▸ **Material provided**

* Begin *

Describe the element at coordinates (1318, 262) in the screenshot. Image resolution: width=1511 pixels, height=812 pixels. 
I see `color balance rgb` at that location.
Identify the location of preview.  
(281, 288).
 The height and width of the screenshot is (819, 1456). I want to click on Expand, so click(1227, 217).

* End *
* Begin *

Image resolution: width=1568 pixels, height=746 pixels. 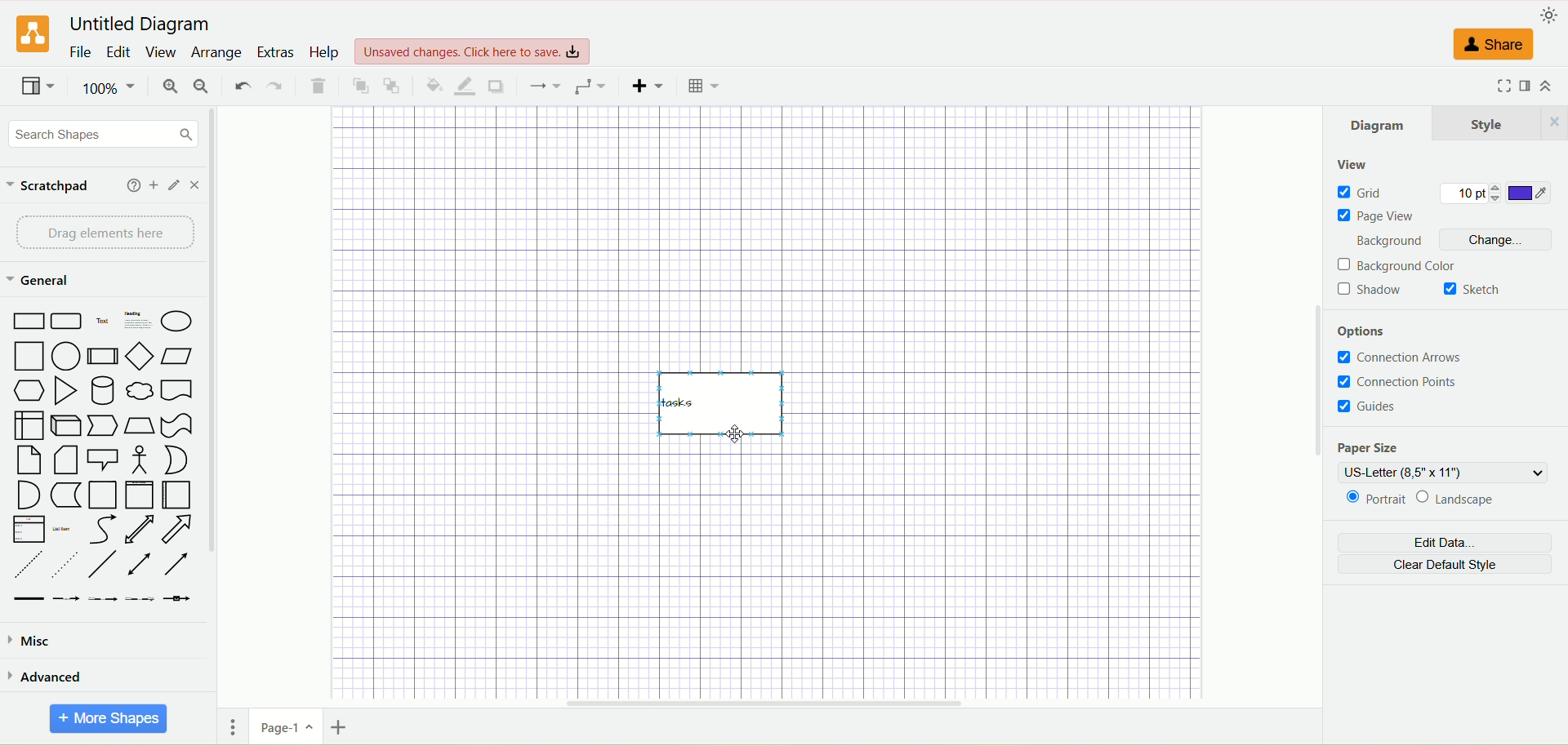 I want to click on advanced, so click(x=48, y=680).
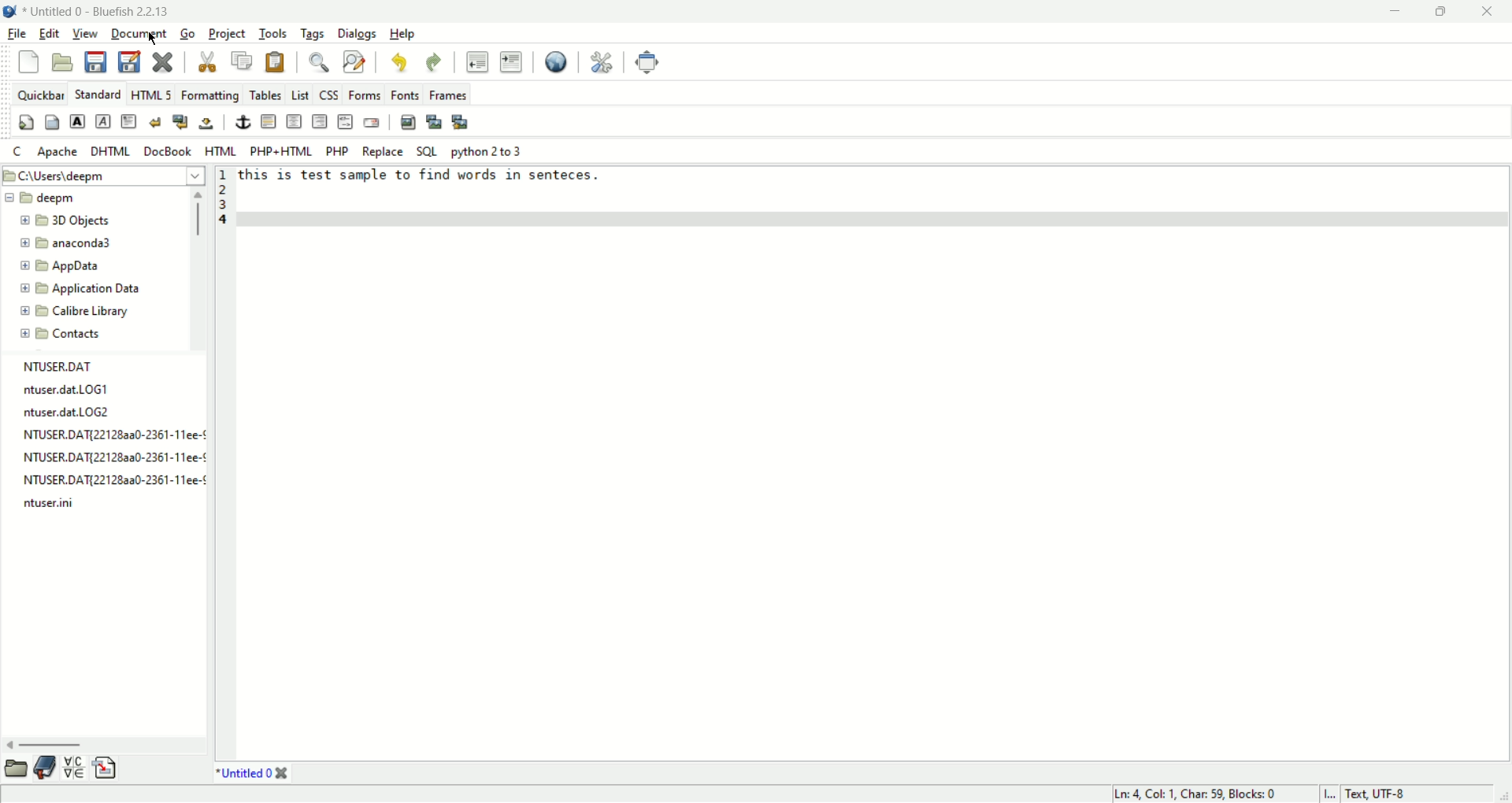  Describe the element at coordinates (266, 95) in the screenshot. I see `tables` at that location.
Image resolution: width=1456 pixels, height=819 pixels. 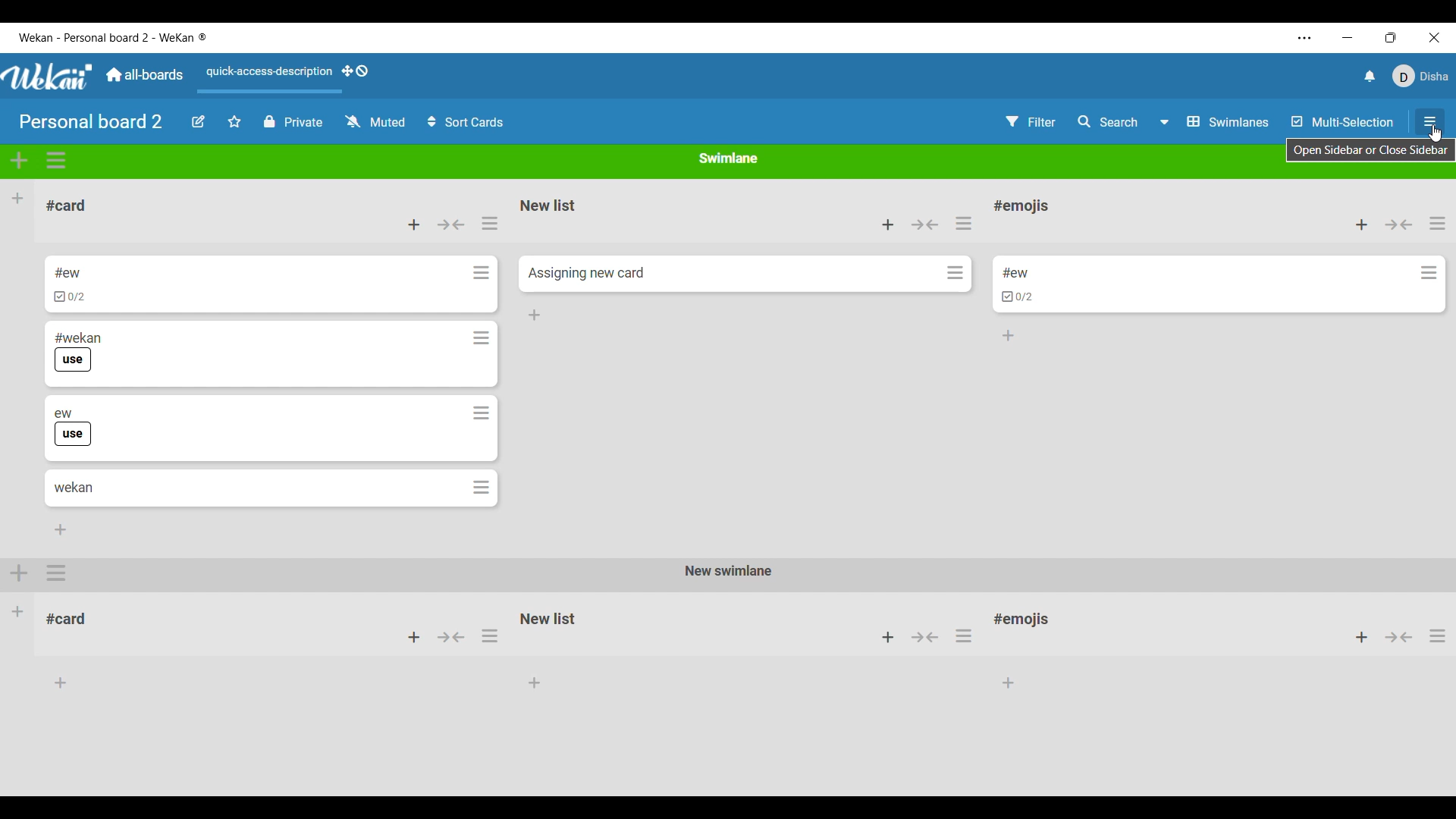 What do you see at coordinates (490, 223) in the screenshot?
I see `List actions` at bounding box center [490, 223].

* End *
* Begin *

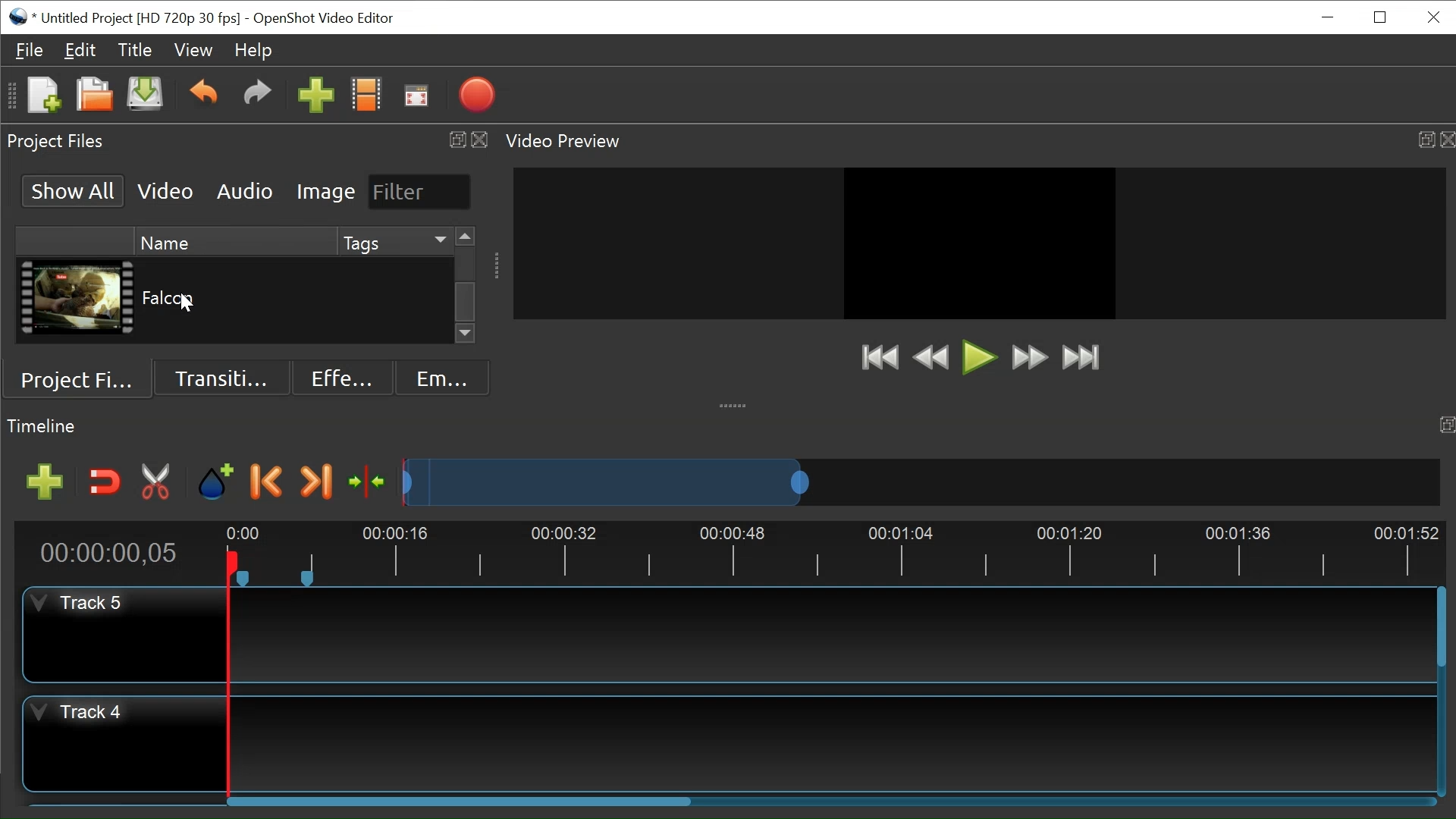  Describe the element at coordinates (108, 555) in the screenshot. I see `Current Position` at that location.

* End *

▸ **Task prompt**
Could you rewrite everything from the line containing "Describe the element at coordinates (1318, 262)" down to the line containing "The height and" as a JSON list of strings, one per line, leaving out blank lines?

▸ **The answer**
[
  "Describe the element at coordinates (1318, 262) in the screenshot. Image resolution: width=1511 pixels, height=812 pixels. ",
  "I see `color balance rgb` at that location.",
  "Identify the location of preview.  ",
  "(281, 288).",
  " The height and width of the screenshot is (819, 1456). I want to click on Expand, so click(1227, 217)."
]